1) To help control AD replication. Putting domain controllers within a site (intra) or further way in different sites (inter).
2) The client logon process uses sites to find the closest domain controller(s).
3) System Center Configuration Manager uses AD sites for its configuration and package distribution.
4) Distributed File System (DFS) uses sites to determine if a given client is closer to one replica or another.
5) Printing can use locations which are an attribute of sites, allowing clients to locate printing devices close to them.
6) Blank sites (without a Domain Controller or DFS Server) force clients to use site costing to find the next closest site. They may also be setup for later use, staged as you will.
What does it mean /32 or /128? First off I am taking about creating a logical connection within your AD to match the physical that already exists. Start by opening Active Directory Sites and Services snap-in from the Administrative Tools. I am using Windows Server 2012 but any currently supported version of AD will work for this purpose. The /32 or /128 will take precedence over a lesser subnet mask of say /24 or /64. The dialog box looks like this:
This is from my test lab where I have only two Domain Controllers (DCs). I wanted to have two sites, but the physical network has only one subnet. /32 or /128 to the rescue!
If you use a /32 on IPv4 that puts all 1’s for the subnet mask (32 of them in fact), leaving only that IP for the range. So a range of 192.168.3.51/32 would only cover 192.168.3.51’s IP.
If you use a /128 on IPv6 that puts all 1’s for the subnet mask (128 of them in fact), leaving only that IP for the range. So a range of fe80:a10c:5fea:47c1:df05/128 would only cover fe80:a10c:5fea:47c1:df05’s IP.
First you need to find your IP addresses. I like to open a Command Prompt and type ipconfig as seen here:
These are static addresses. If you use DHCP to assign the computer an address you will have to reserve it within DHCP to ensure it keeps that address after a reboot and that the lease will never expire.

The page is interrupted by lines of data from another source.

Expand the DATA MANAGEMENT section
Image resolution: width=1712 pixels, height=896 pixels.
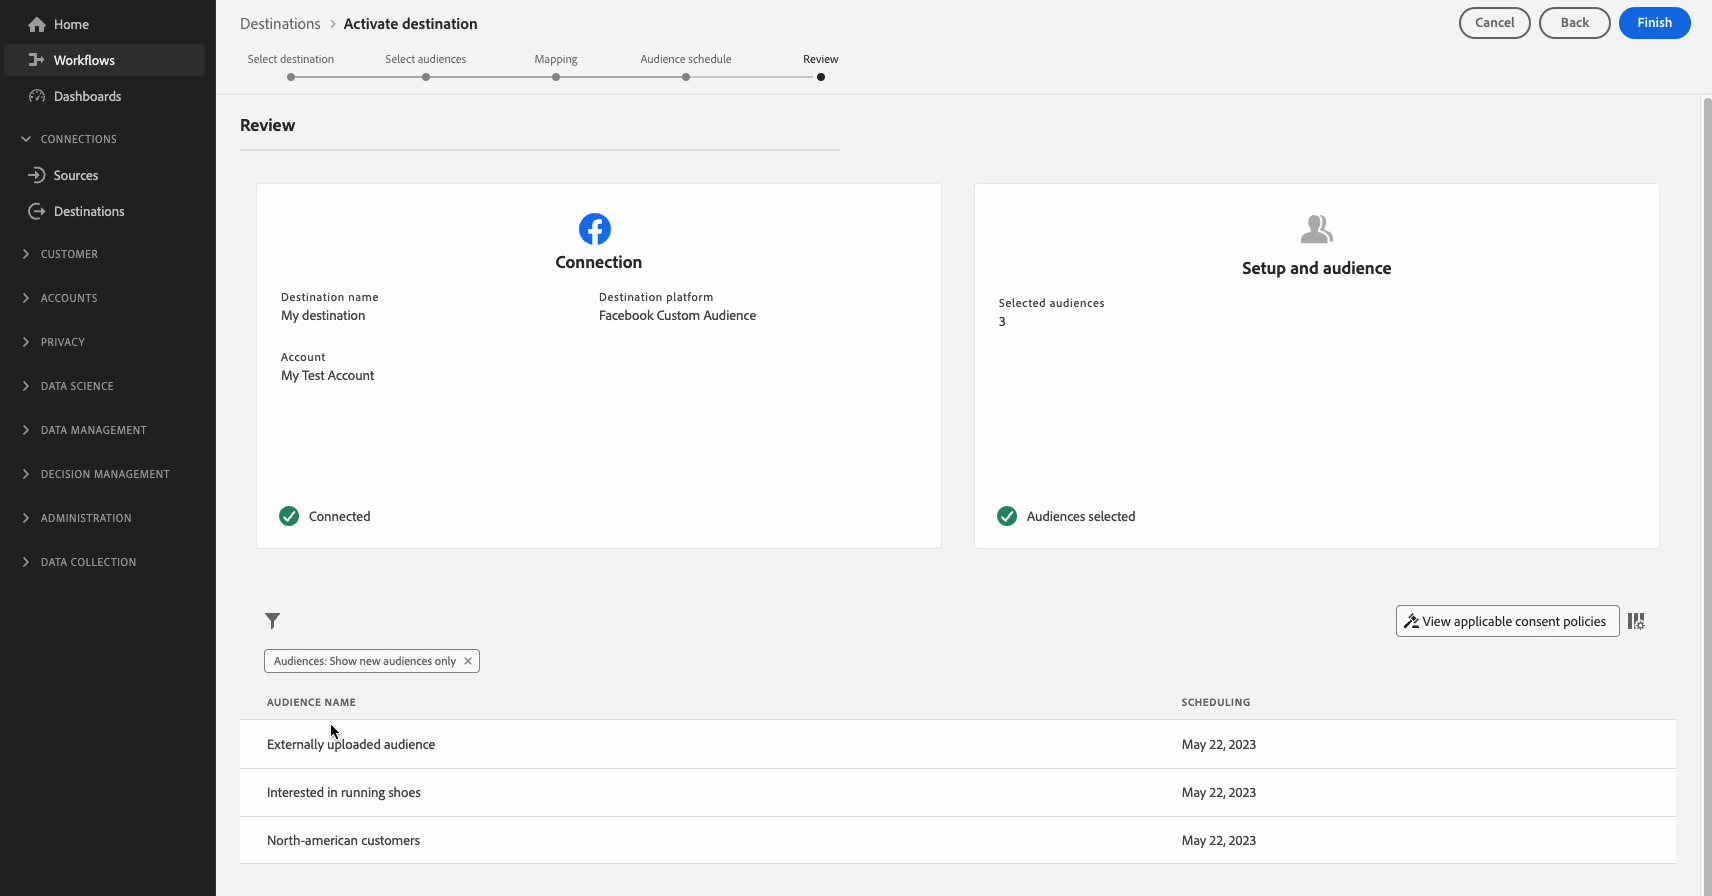(x=26, y=430)
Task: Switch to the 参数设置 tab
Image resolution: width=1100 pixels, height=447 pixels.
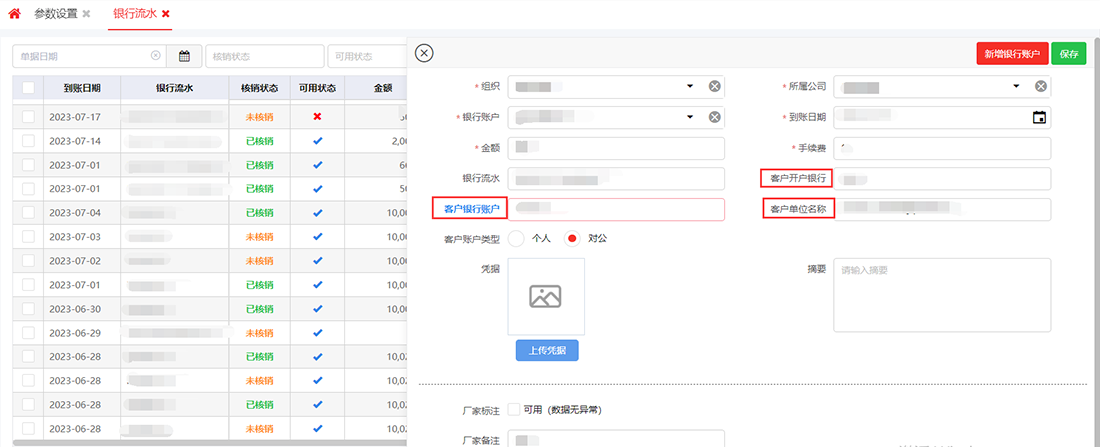Action: 54,14
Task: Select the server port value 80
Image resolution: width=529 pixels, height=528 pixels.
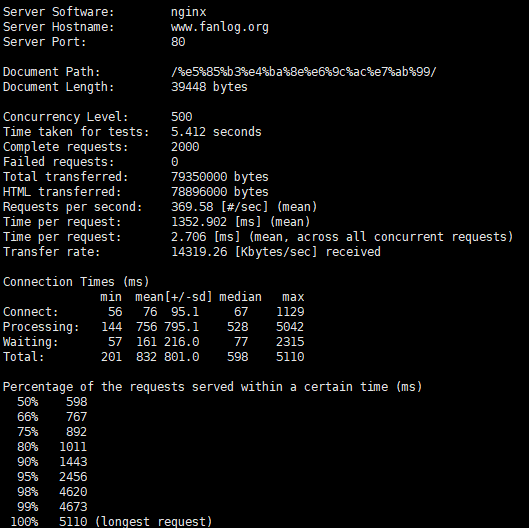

Next, open Active Directory Sites and Services snap-in from the Administrative Tools. Highlight Subnets (under Sites) and secondary mouse button to create a new Subnet. After you have a few /32 or /128’s is should look something like this:
So when does this come in handy?
1) Test Lab scenarios.
a. When you need to test AD or applications between AD Sites and you only have 1 subnet. Below I created two logical sites on one physical network using IPv4 and IPv6 subnets. The /32 or /128 allows me to control precisely which site each test machine will be in, even though they are on the same physical subnet in the real world.

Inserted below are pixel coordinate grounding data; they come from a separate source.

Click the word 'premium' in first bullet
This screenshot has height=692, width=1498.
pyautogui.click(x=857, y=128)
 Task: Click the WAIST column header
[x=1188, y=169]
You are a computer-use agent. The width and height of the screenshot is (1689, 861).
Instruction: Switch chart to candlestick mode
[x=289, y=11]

b. To allow testing of remote services for a client
2) Build Site.
a. On Windows Server 2012 you have the ability to pick the server you replicate from when you create a new Domain Controller. You may not want to use the same DC that all your clients hit. Creating a new Site and using a /32 or /128 to add a dedicated promotion DC might be just what you need. This is an awesome feature of Windows Server 2012 (first in 2008 R2). I love it!
b. Another use is a dedicated application testing, point them to your /32 or /128 Build Site and let them have fun. You may have to move the client (by its IP Address) into the site before you test.
a. To isolate a computer from traffic maybe because you want to decommission it. Taking it out of a used site will allow only hard coded application to continue to use it. Monitoring to find the rest and “fix” the hardcoding. You might need a rubber mallet to stop the person from hardcoding.
b. To do maintenance on the machine or software for a lengthy period of time.
a. DFS site costing. You might find that you have sites with no DCs but we need to shape the DFS link target discovery. So we create a site, link it up, and then associate a single IP subnet for the site that matches that DFS link target server’s IP. Lastly, have the client sites linked to the DFS site then link the DFS site to the site with the DCs.
As you have seen the /32 or /128 subnet can be a very handy tool in your Active Directory bag of tricks. No need to limit the weight on DNS records or even reboot a machine or use RRAS to create a new network. This technique can be used for clients and servers alike.